If you are an innovator, irrespective of your academic qualification and age, you can approach the Indian Institute of Technology (IIT) Roorkee and get your innovation launched commercially.
Taking Prime Minister Narendra’s Modi’s Make in India initiative a step forward, the Divyasampark I-Hub (DIH) of IIT Roorkee and the Department of Science and Technology (DST), Government of India, will soon launch a Grassroot Innovation Support Programme.
Under this initiative, any innovation in the domain of Cyber-Physical Systems (CPS) technology could be picked, nurtured, and commercially launched. CPS technology domain deals with technologies developed for the device-to-device interaction through cyberspace.
“Innovations involving IoT devices, robots, drones, AI and ML-powered devices from any Indian, irrespective of their age and academic qualification, will be accepted for incubation and commercialisation. Sometimes even schoolchildren come up with better ideas than IIT professors. Therefore, it is open to all. But the innovation has to be strictly in CPS technology domain,” said Manish Anand, CEO of DIH at IIT Roorkee.
All details of the innovation must be mailed to ceo.tih@iitr.ac.in. Applications will be scrutinised and put through technical due diligence. Once the team of technical experts finds the innovator’s claims to be true, the project will be chosen for mentoring and further upgrade. While the government would provide seed funding, corporate funding will be arranged as well for the product to be launched commercially.
“I have written to the office of the chief minister of Uttarakhand and to the Bihar DST office, seeking help to propagate the news of this programme in all the schools, colleges and universities through government agencies,” said Anand.
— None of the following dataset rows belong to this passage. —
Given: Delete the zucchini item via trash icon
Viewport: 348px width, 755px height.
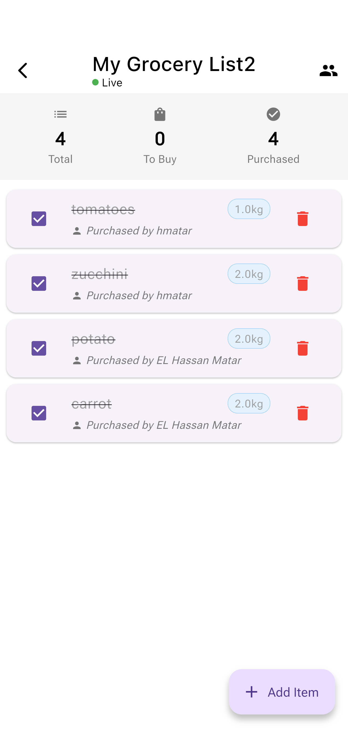Looking at the screenshot, I should tap(302, 283).
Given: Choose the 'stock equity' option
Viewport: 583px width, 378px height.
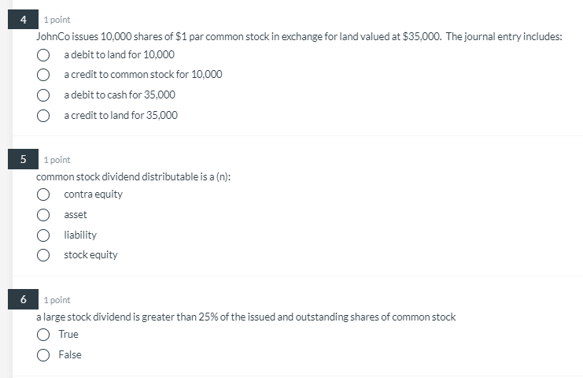Looking at the screenshot, I should (43, 255).
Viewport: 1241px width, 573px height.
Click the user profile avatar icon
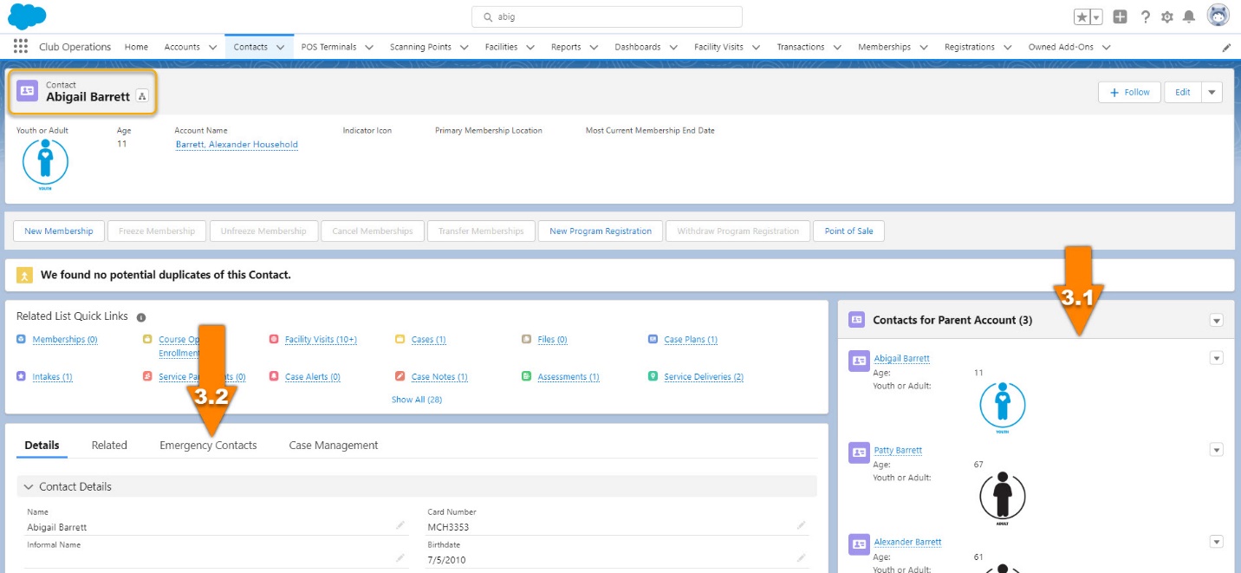(x=1218, y=16)
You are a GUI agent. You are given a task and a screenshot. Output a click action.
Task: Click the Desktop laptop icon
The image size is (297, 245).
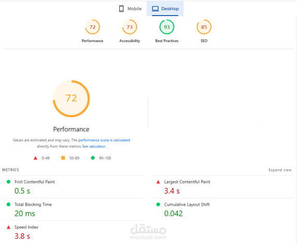point(155,8)
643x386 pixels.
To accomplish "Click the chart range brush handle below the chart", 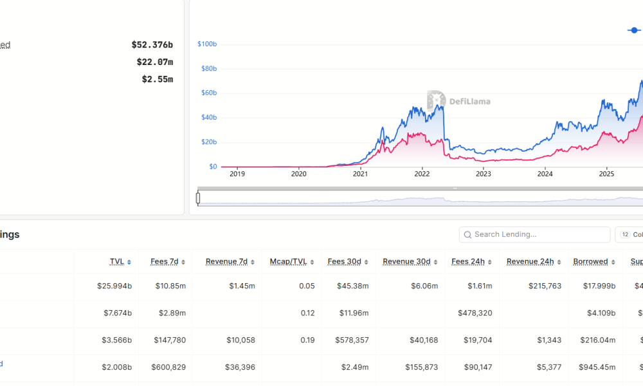I will pyautogui.click(x=199, y=198).
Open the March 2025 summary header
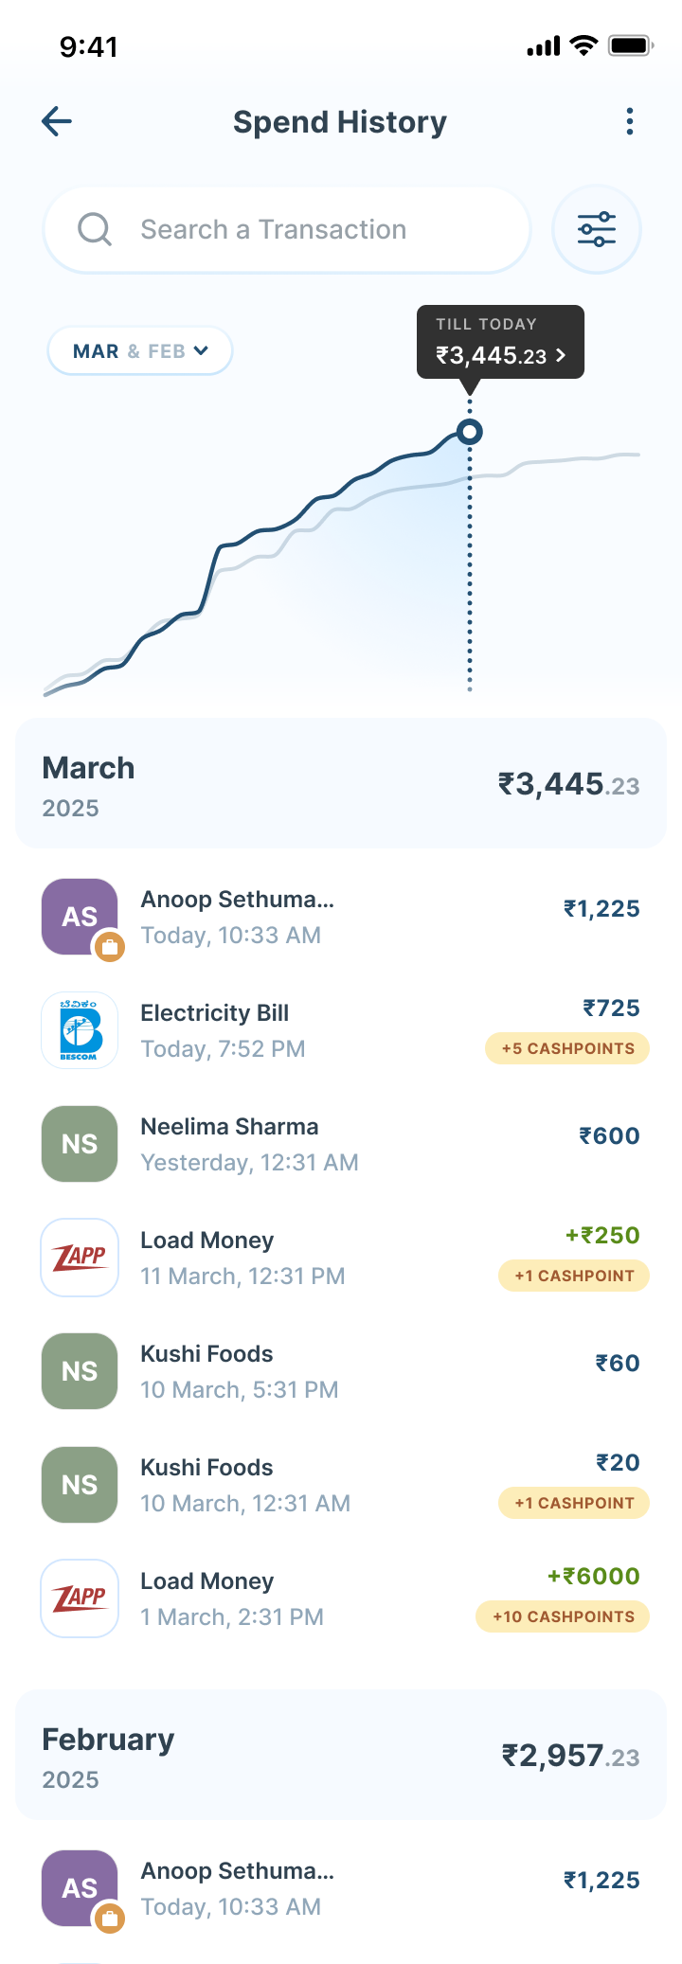 tap(341, 784)
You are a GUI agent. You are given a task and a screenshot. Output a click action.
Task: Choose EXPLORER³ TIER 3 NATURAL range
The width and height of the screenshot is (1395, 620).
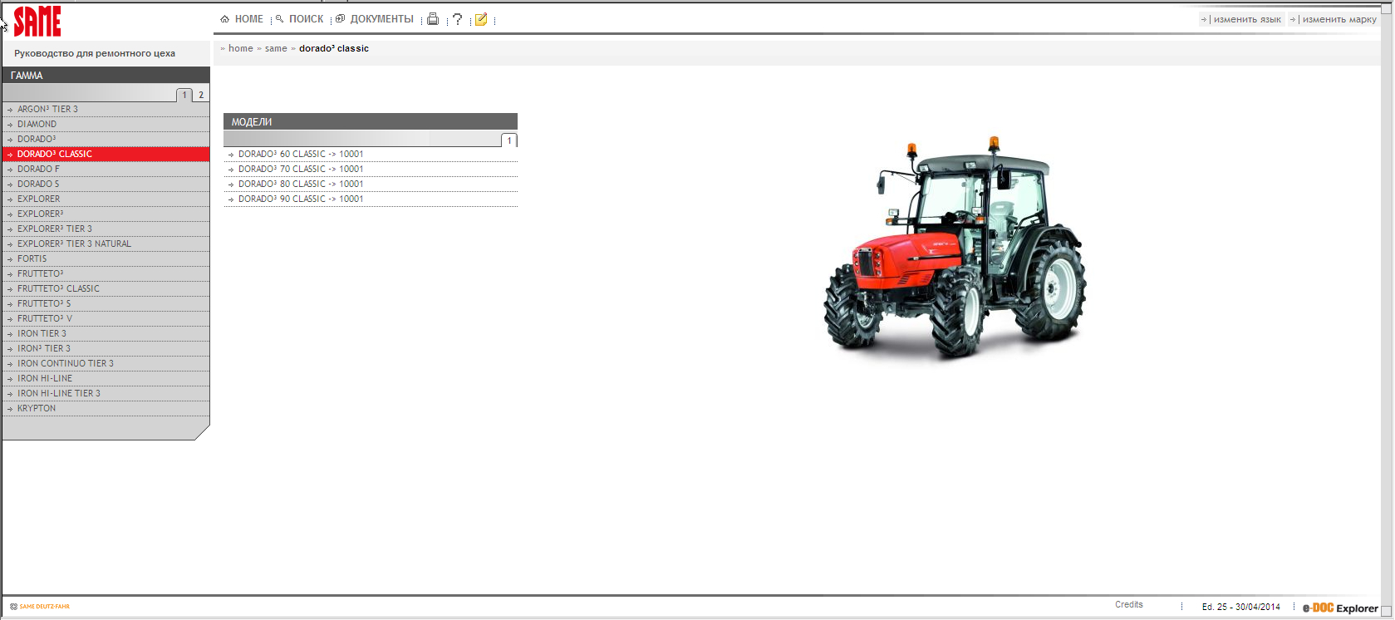coord(74,244)
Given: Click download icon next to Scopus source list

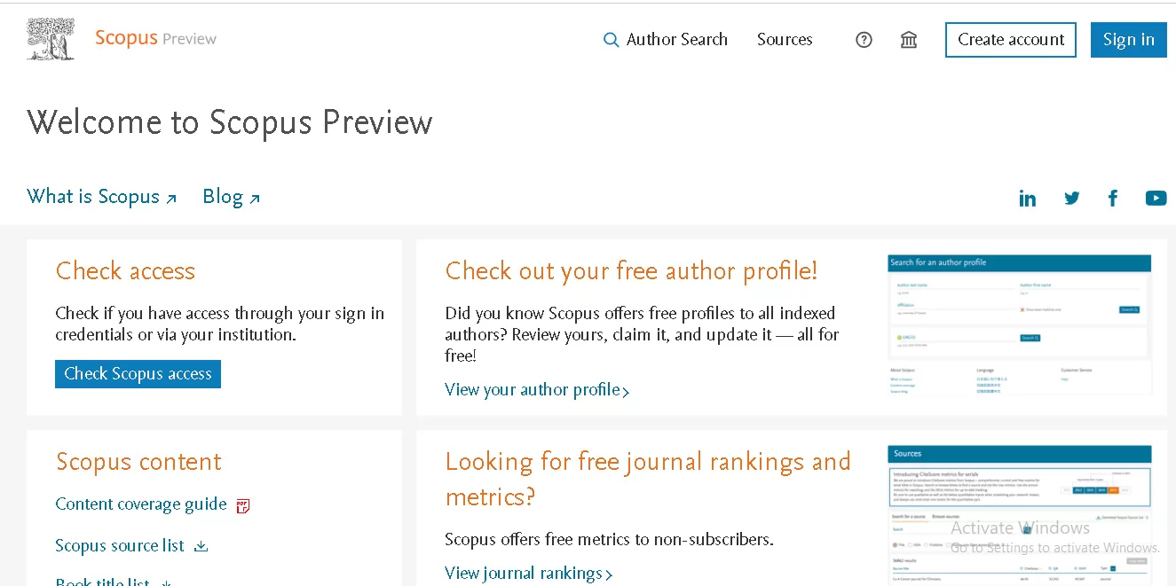Looking at the screenshot, I should [201, 546].
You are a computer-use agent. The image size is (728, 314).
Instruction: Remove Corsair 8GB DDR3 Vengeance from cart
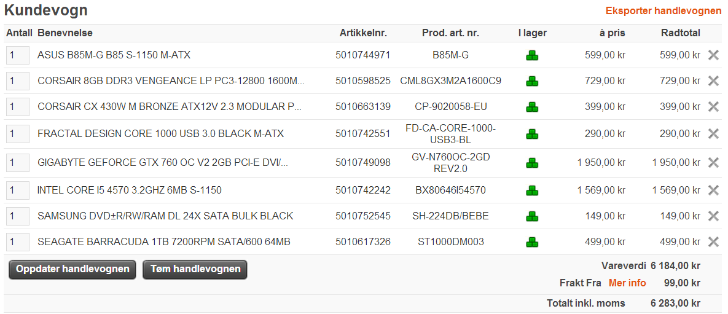pos(713,81)
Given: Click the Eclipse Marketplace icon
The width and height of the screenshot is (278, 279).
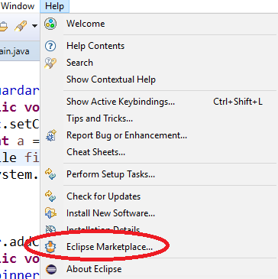Looking at the screenshot, I should coord(50,247).
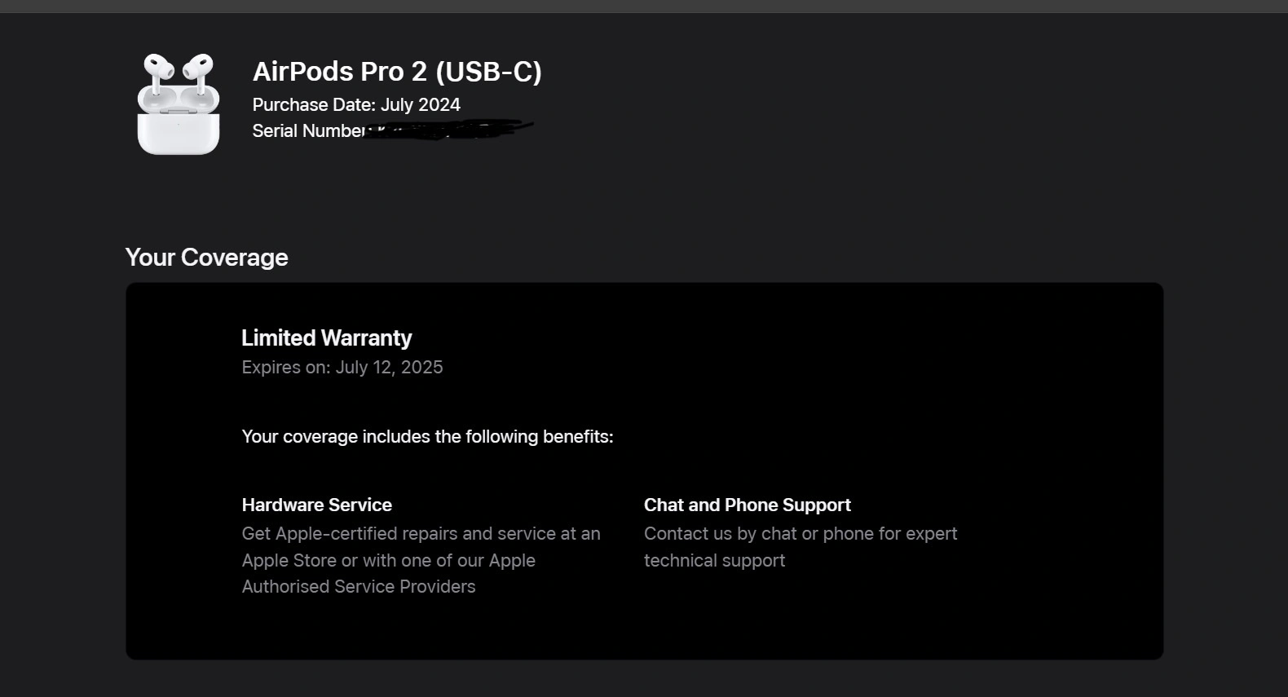Click the Chat and Phone Support heading

coord(748,505)
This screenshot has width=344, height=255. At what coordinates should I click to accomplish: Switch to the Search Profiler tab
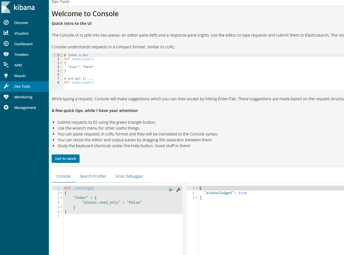tap(93, 176)
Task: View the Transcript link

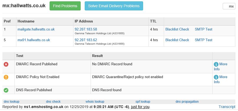Action: pos(227,107)
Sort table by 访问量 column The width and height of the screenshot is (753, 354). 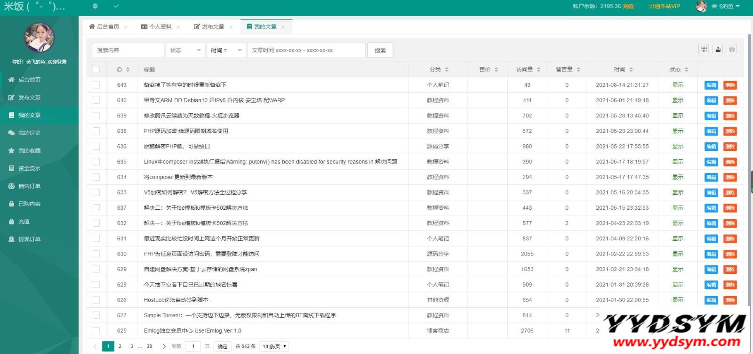click(538, 70)
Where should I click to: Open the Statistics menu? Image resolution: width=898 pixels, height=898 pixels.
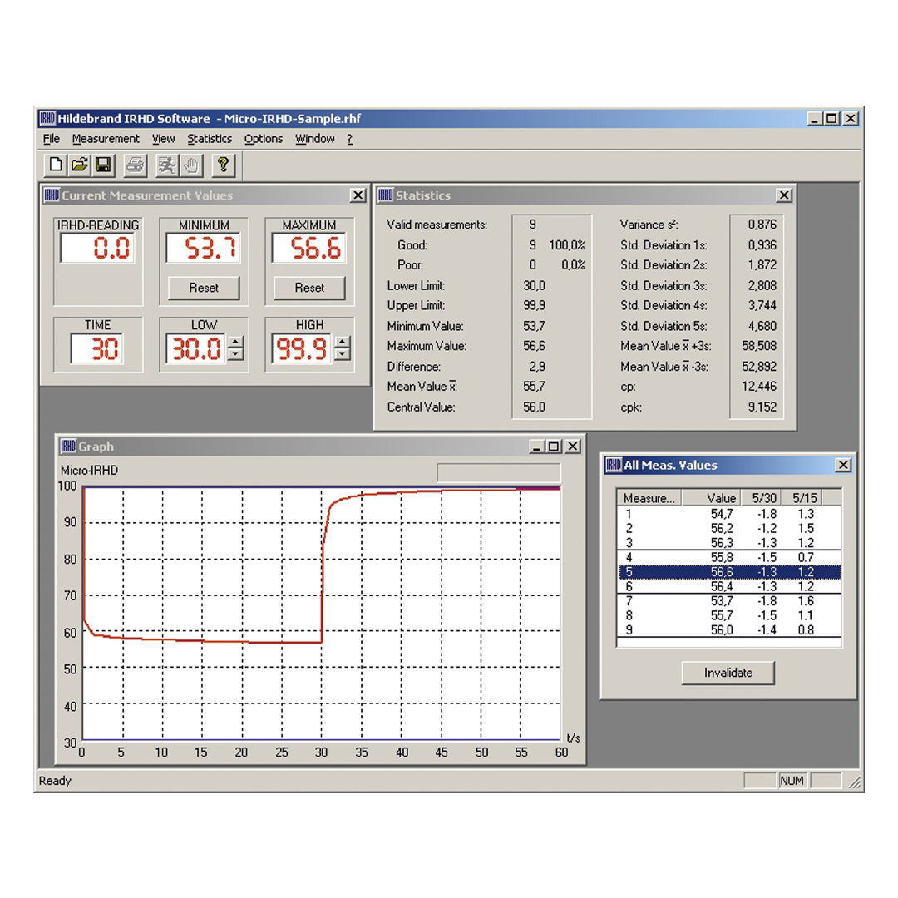(210, 139)
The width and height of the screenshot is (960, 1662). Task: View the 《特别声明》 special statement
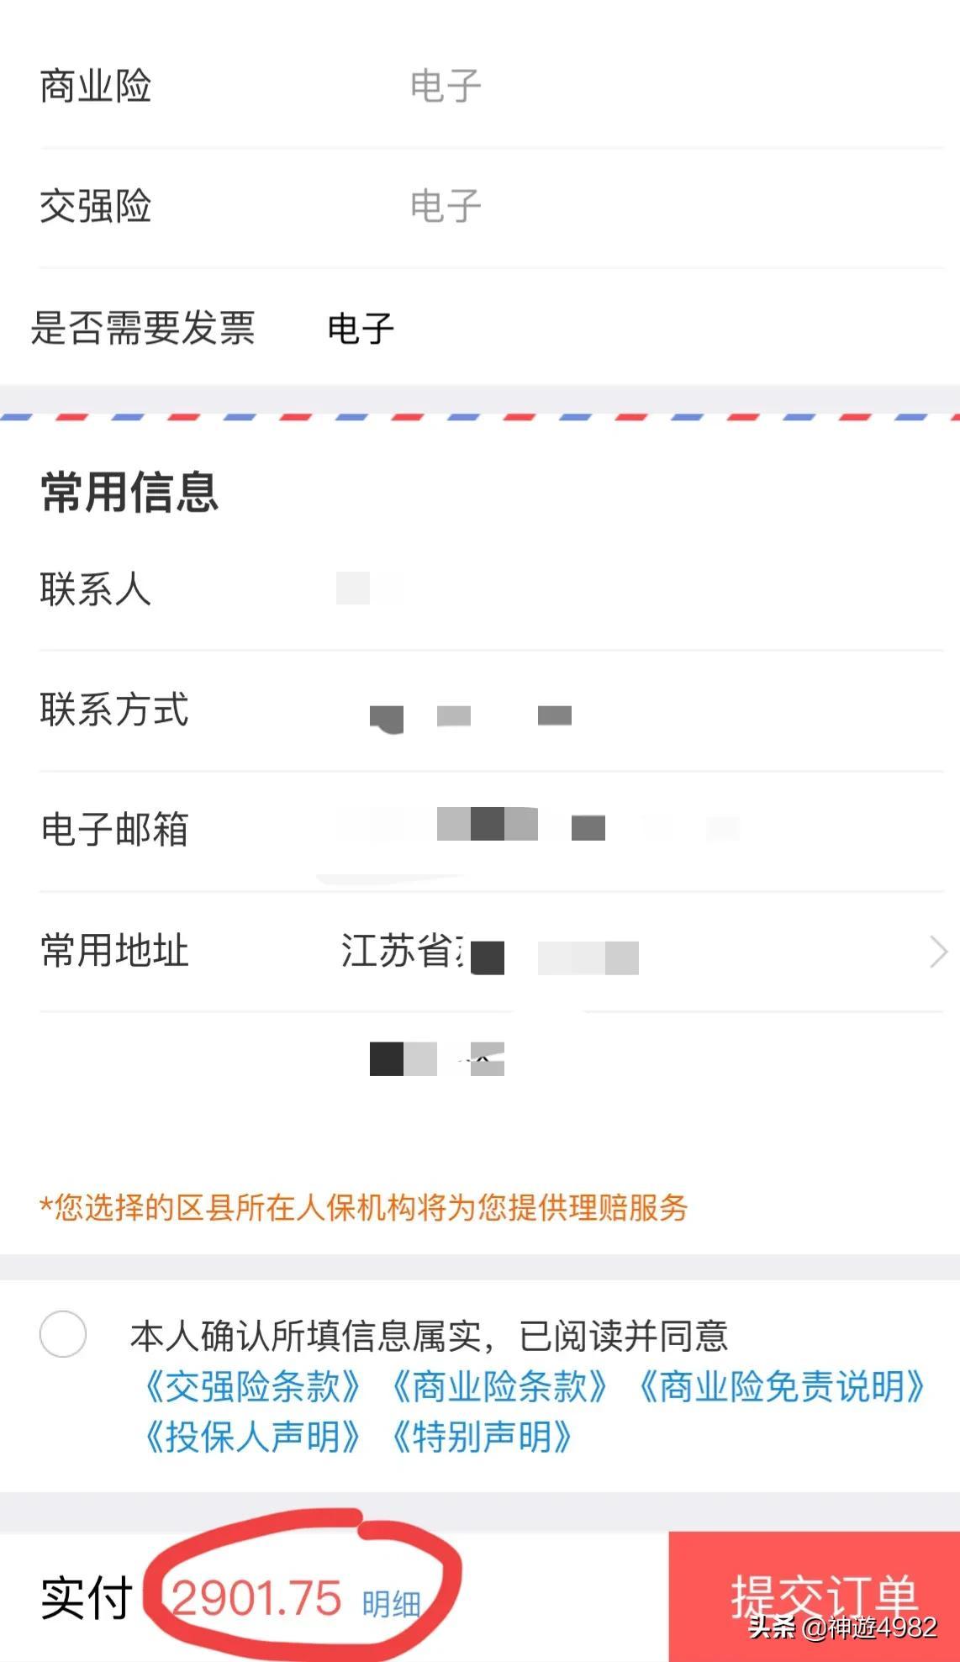tap(483, 1437)
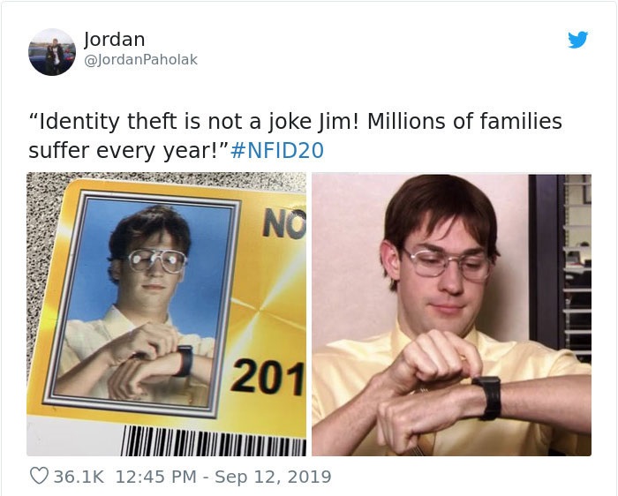618x496 pixels.
Task: Open the photo of man checking watch
Action: point(451,314)
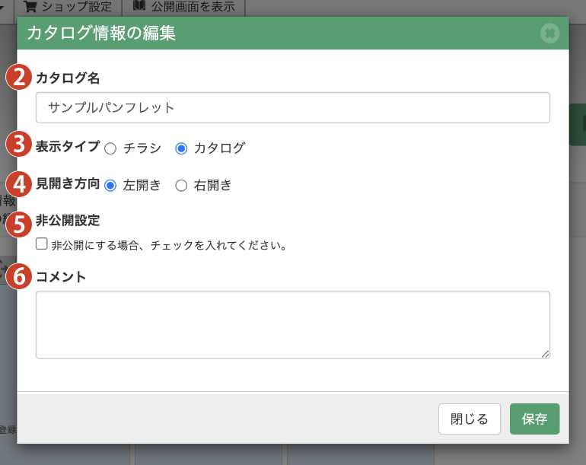Click the X icon in the dialog header
The width and height of the screenshot is (586, 465).
(x=550, y=33)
“Be it a school-going child, a school dropout, a highly educated person, or an elderly person, CPS innovation can be done by anyone enthusiastic about it. And we would want to run through all those ideas to help India discover its innovators and help the country to move forward to industry 4.0 and society 5.0,” he added.
Support will also be available for innovators who need help with filing patents. If financial and legal help is provided by DIH, then the latter will hold the patent rights and would give the innovator 80% of the money that the patent would generate when commercialised.
“Our aim is to offer holistic help to the innovator to get his/her innovation commercialised. We are developing an industry network and are also speaking to venture capitalists. We want ownership of the patent because we as a dedicated government agency with no-profit motive would require to keep 20% of the income generated from the patent as our running cost. Also, an individual innovator will never have the kind of reach we have to market the innovation,” Anand said.
IIT faculty members with patents can also join the programme for support. “IITs have thousands of patents but no one buys them because just a good product is not enough, good marketing and networking channels are equally necessary, which we will provide,” Anand said.